Need: The research on design thinking aims to understand how expert designers think in order to develop new methods and tools for supporting their work more effectively, with an educational goal to establish good models of design thinking for students to follow. But design thinking is a moving target that advances with engineering technology. Generative design is a transformative design technology that uses open-ended artificial intelligence (AI) algorithms to arrive at solutions for engineering problems. It allows exploration of a wider variety of potential solutions, with the goal of arriving at an optimal solution in partnership with the human engineer. As leading companies such as Autodesk and PTC launched generative design software and industries embraced the technologies, a new era of engineering is forthcoming. This paradigm shift in design methods entails a fundamental change of mindset for design thinking that must be addressed in the engineering education of the future workforce.
Guiding Questions: Research questions from three perspectives will drive the project: 1) Theoretical perspective: What are the essential elements of generative design thinking that students must acquire so they can work effectively at the human-technology frontier in engineering? 2) Practical perspective: To what extent and in what ways can the curriculum and materials support the learning of generative design as indicated by students’ gains in generative design thinking? 3) Affective perspective: To what extent and in what ways can AI affect the professional formation of engineers as indicated by the changes in students’ interest and self efficacy in engineering?
Outcomes: To answer these questions, interdisciplinary research that integrates the perspectives and knowledge in engineering design, computer science, learning science, and workforce development is being conducted.
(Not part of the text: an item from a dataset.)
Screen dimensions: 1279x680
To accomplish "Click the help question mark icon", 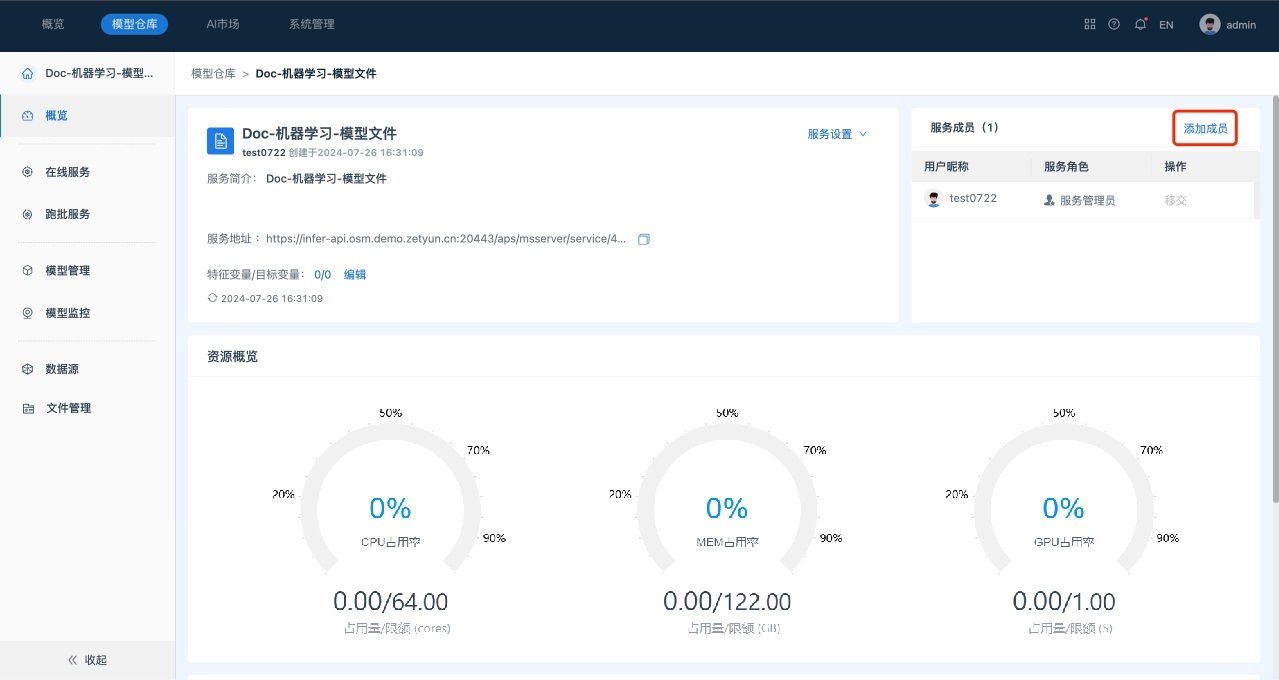I will [1114, 25].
So far, we have achieved major outcomes in four aspects: 1) the development of the open-source generative design software, Aladdin, and data-driven generative design approaches based on a novel target-embedding variational autoencoder (TEVAE) neural network architecture; 2) the research on an operational definition of generative design thinking (GDT); 3) the research on understanding the impact of students’ cognitive competencies in systems thinking (one of the most important dimensions of GDT) on their design process and design solutions; and, 4) the development of the instructional modules that support project-based learning of generative design.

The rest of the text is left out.